Der Vollmond erhellt die Nacht, seine Strahlen verzaubern die Waldlichtung, auf der ein sorgfältig errichtetes Lagerfeuer brennt. Über den Flammen hängt an einem Dreibein ein Kessel und brodelt vor sich hin. Der Schrei einer Eule klingt durch die Nachtluft. Auf der Waldlichtung steht eine Frau, ihre Kleidung ist schwarz wie die Mitternacht, in ihren Händen hält sie einen Besen, aus Reisig gebunden. Ein spitzer Hut mit schwarzer Krempe krönt ihren Kopf, die Krempe des Hutes wirft einen Schatten auf ihr Gesicht, es bleibt im Verborgenen, alterslos, geheimnisvoll. Zu den Füßen der Frau sitzen drei Fette Kröten und beobachten das Feuer. Auch ein dunkler Schatten hält sich in der Nähe der Hexe auf, zwei Augen des Schattens beginnen durch den Feuerschein zu leuchten und man erkennt das dieser Schatten kein Dämon ist, sondern eine rabenschwarze Katze. Fledermäuse huschen um den Feuerschein und fangen Insekten die vom Licht des Feuers angelockt wurden. Das brodeln im Hexenkessel wird lauter, die Hexe beugt sich über den Kessel, rührt mit ihrem Besenstiel das Gebräu um. Ein schrilles Lachen erfüllt die Nacht, ein Schwarm von Krähen wird durch den Lärm aufgeschreckt und flattern über die Lichtung hinweg. Die Katze faucht und buckelt, doch die Hexe lacht weiterhin.

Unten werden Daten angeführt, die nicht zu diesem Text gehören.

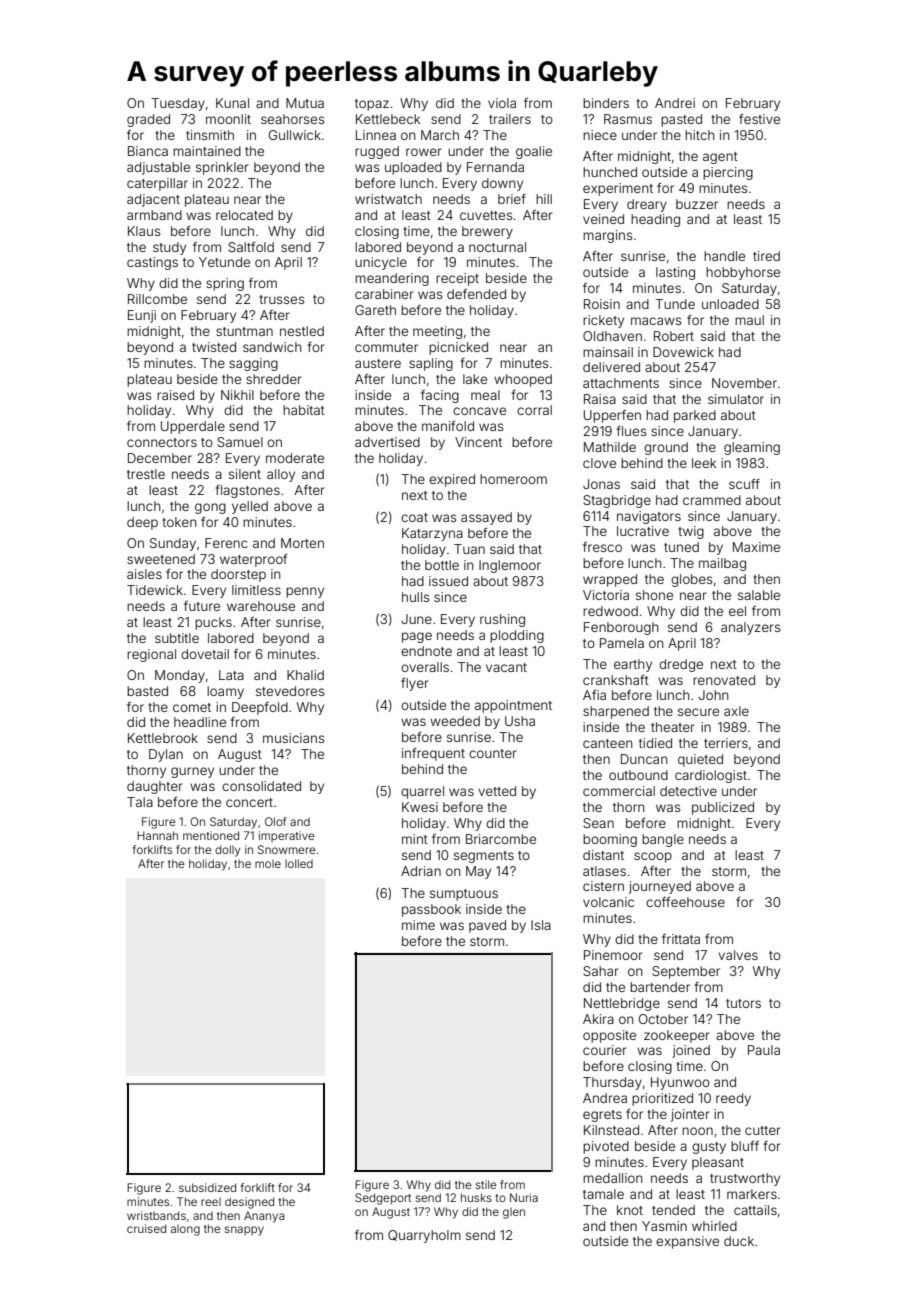 This screenshot has height=1316, width=908. I want to click on subsidized, so click(207, 1187).
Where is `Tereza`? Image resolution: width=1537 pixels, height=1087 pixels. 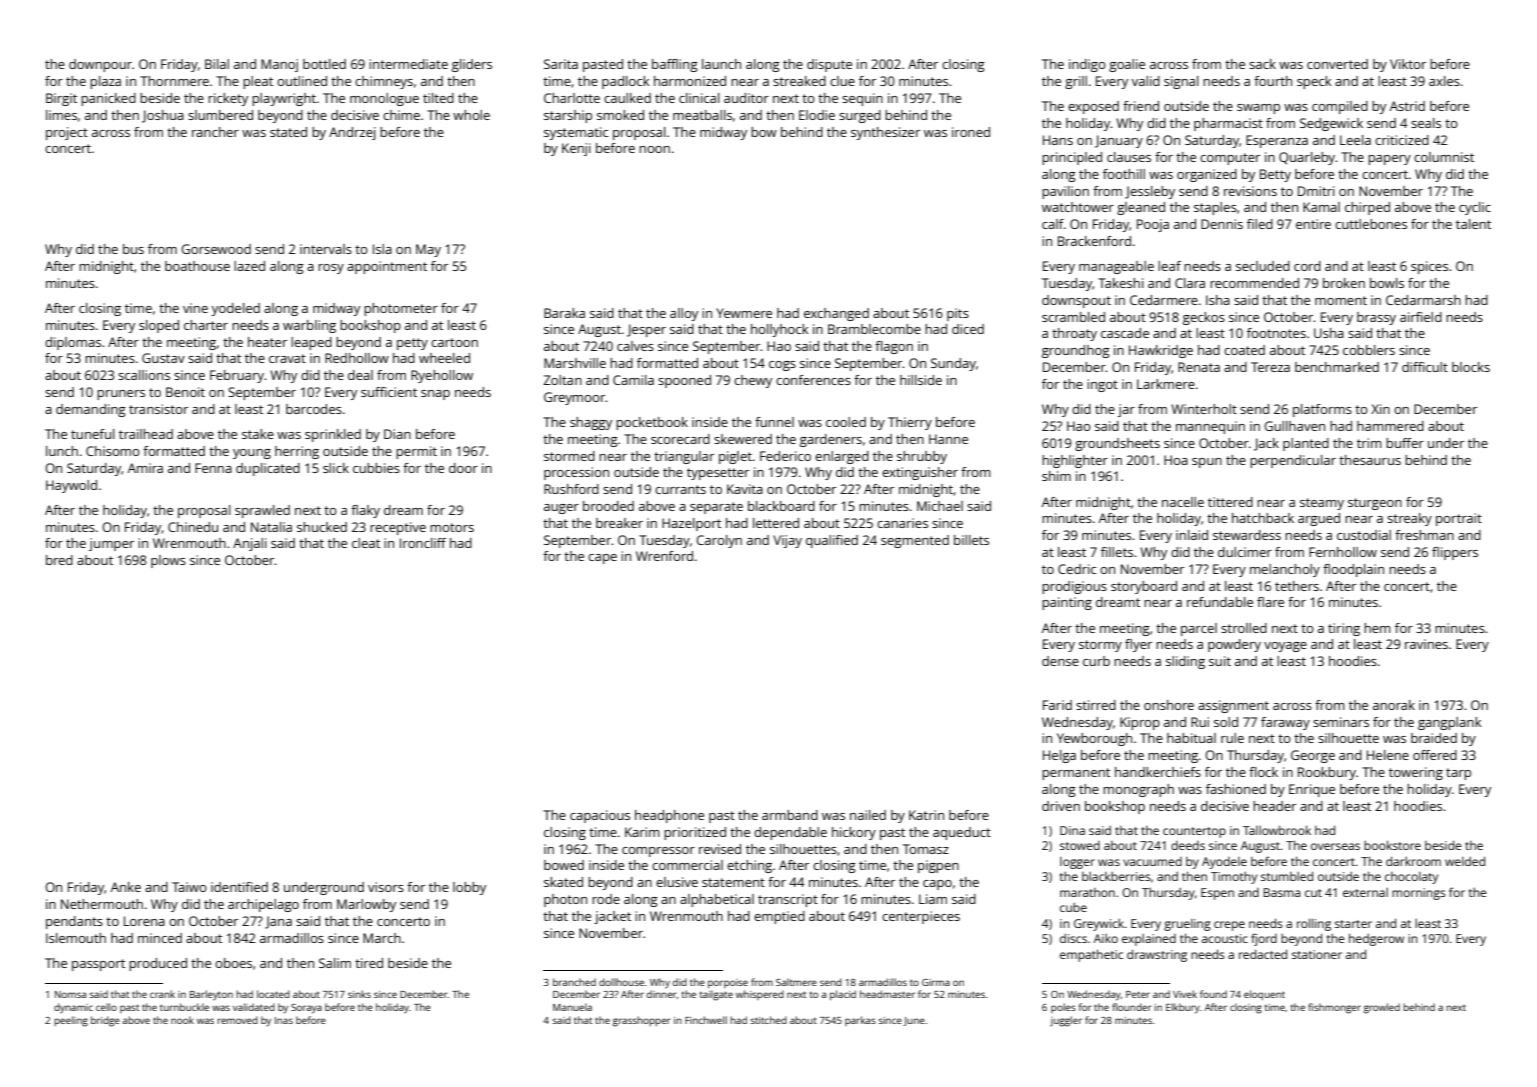 Tereza is located at coordinates (1270, 367).
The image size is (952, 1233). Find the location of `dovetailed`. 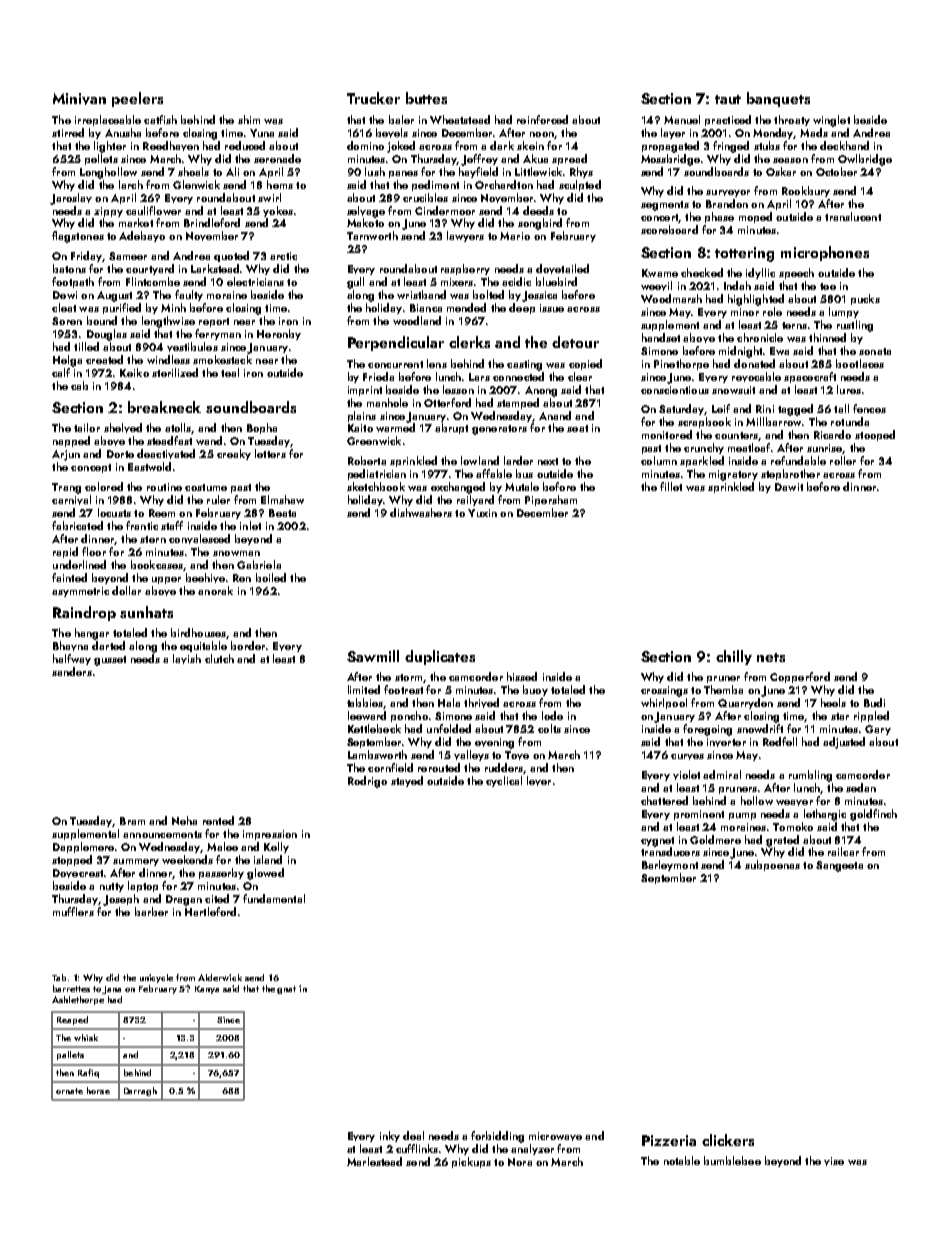

dovetailed is located at coordinates (562, 269).
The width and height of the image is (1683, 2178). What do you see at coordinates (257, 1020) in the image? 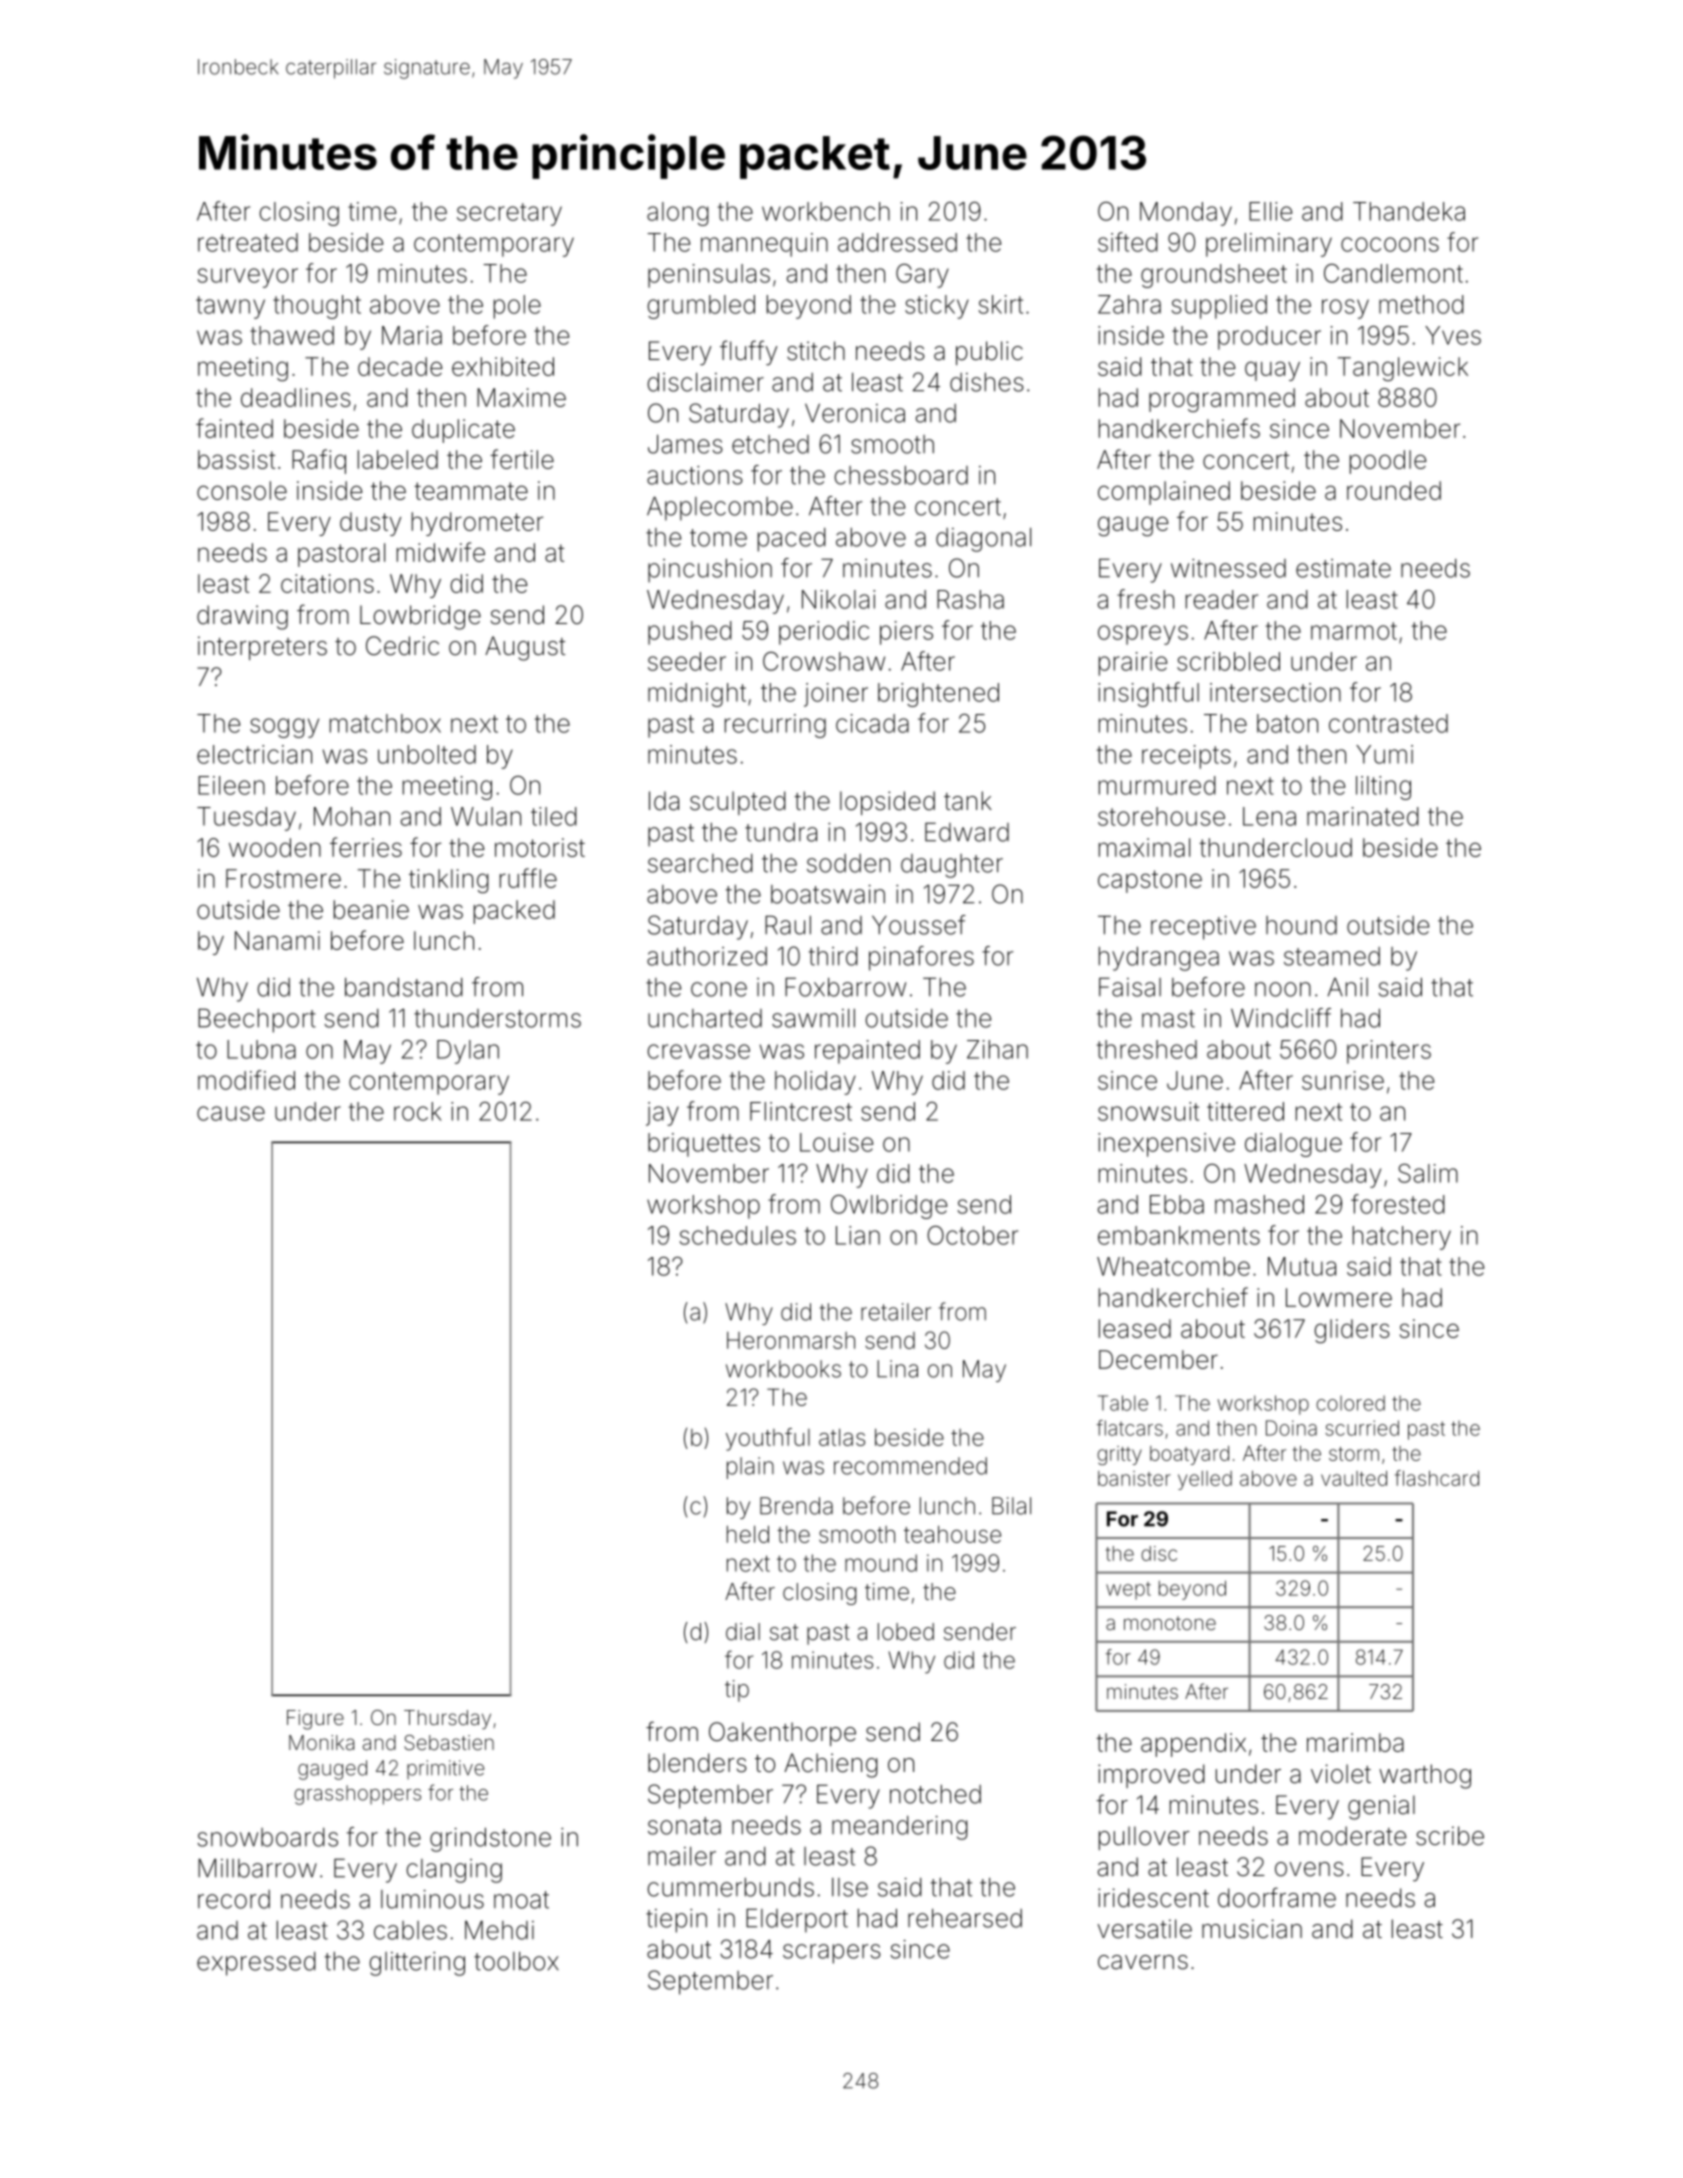
I see `Beechport` at bounding box center [257, 1020].
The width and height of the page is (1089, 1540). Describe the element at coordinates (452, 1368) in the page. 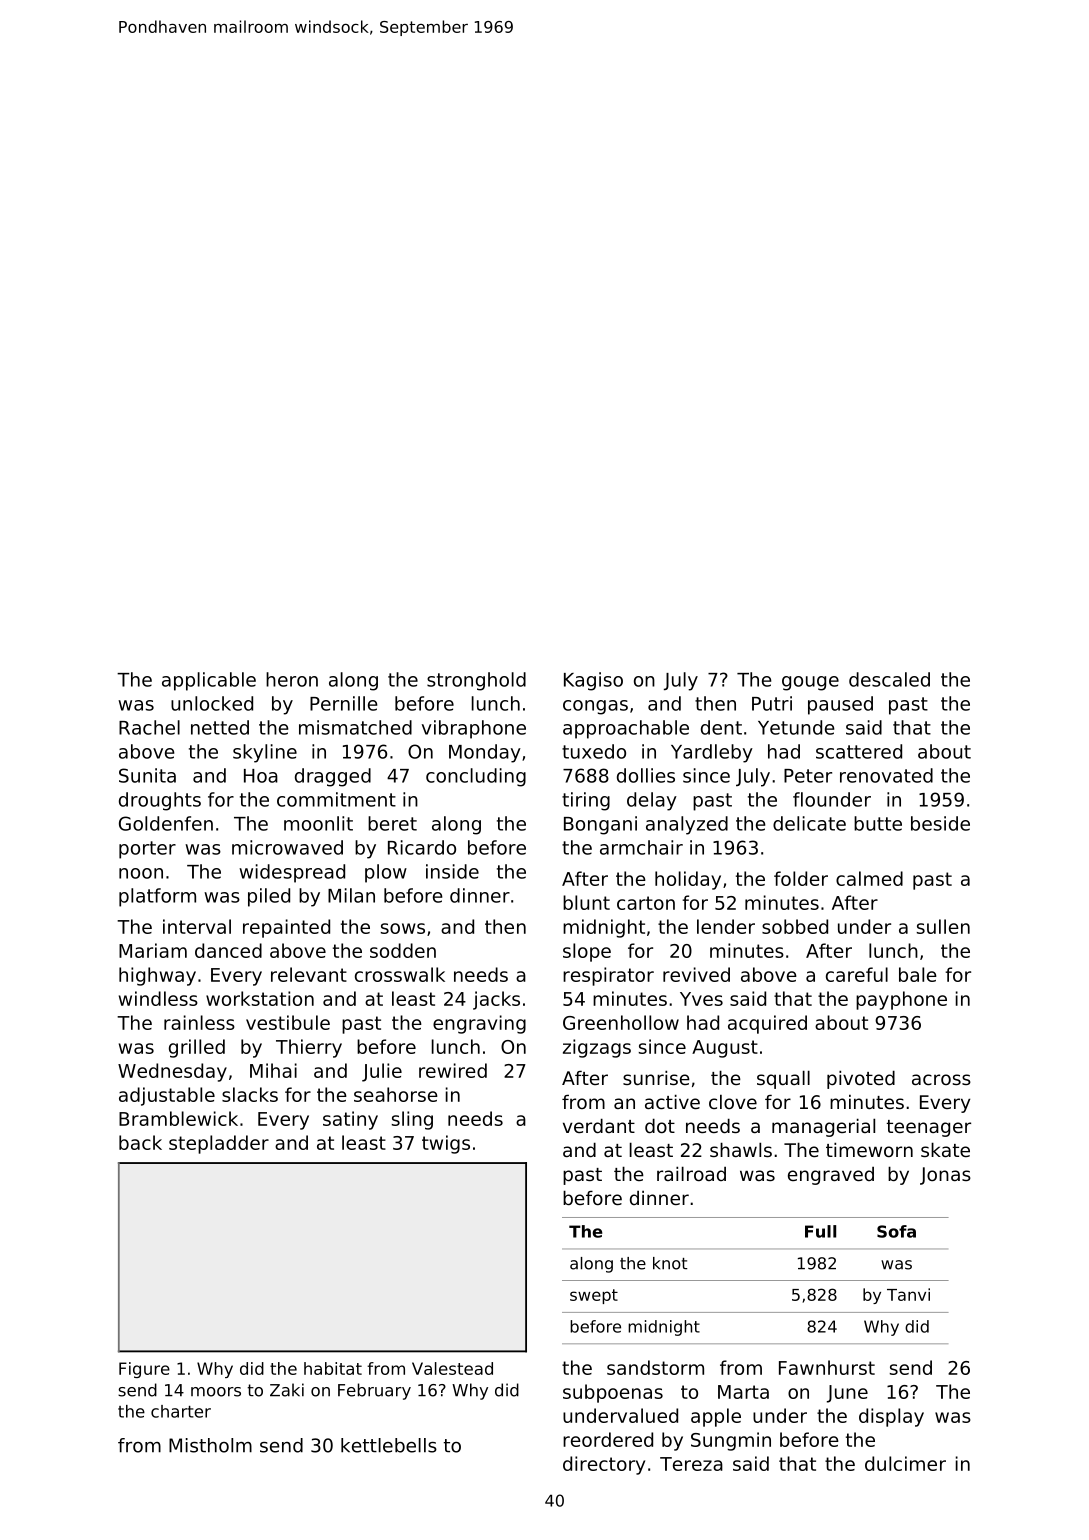

I see `Valestead` at that location.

Sie ist die archetypische Hexe.
Sie wird von vielen gefürchtet, andere sehnen sich nach ihrem Wissen und ihrer Macht, andere suchen sie auf, wenn sie Hilfe brauchen. Sei es ein Zauber um einen treulosen Liebhaber vom streunen abzuhalten, oder einen bösen Geist auszutreiben, das Herz der Geliebten zu gewinnen, um Glück in das Heim zu bringen, einen Zauber um einen nahestehenden Menschen zur Genesung zu helfen oder gar einen Feind zu verfluchen. Wenn es um diese Dinge geht, vergessen die Menschen ihre Ängste und suchen sie auf. Auch wenn es darum geht Schwellen zu überschreiten, bei Geburten, Sterbebegleitung und dem Tod ist der Segen der archetypischen Hexe gefragt. Doch viele fürchten ihre dunkle Seite, jene die Unrecht begangen haben, jene die korrupt sind oder böse- ihnen macht die Macht der archetypischen Hexe angst, sie fürchten ihren Fluch und versuchen sie daher zu verfolgen, ihr ihre Macht zu nehmen. Doch die archetypische Hexe ist schlau und gewitzt, auch wenn ihre Feinde sie für verrückt halten, ihre Ängste auf sie projizieren, ihre eigene Boshaftigkeit auf sie richten und die Menschen versuchen glauben zu machen das sie böse ist. Die archetypische Hexe ist nie verschwunden, wurde nie besiegt. Immer war sie anwesend im Hintergrund, an den Ecken und Grenzen, verborgen in der Dunkelheit und doch immer am Puls des Geschehens. Sie wartete darauf das die Zeiten sich ändern, das die Menschen sich wieder nach ihren Segnungen sehnen. Sie steht auf der Waldlichtung, um Mitternacht und sieht in ihrem brodelnden Kessel was war, was ist und was geschehen kann.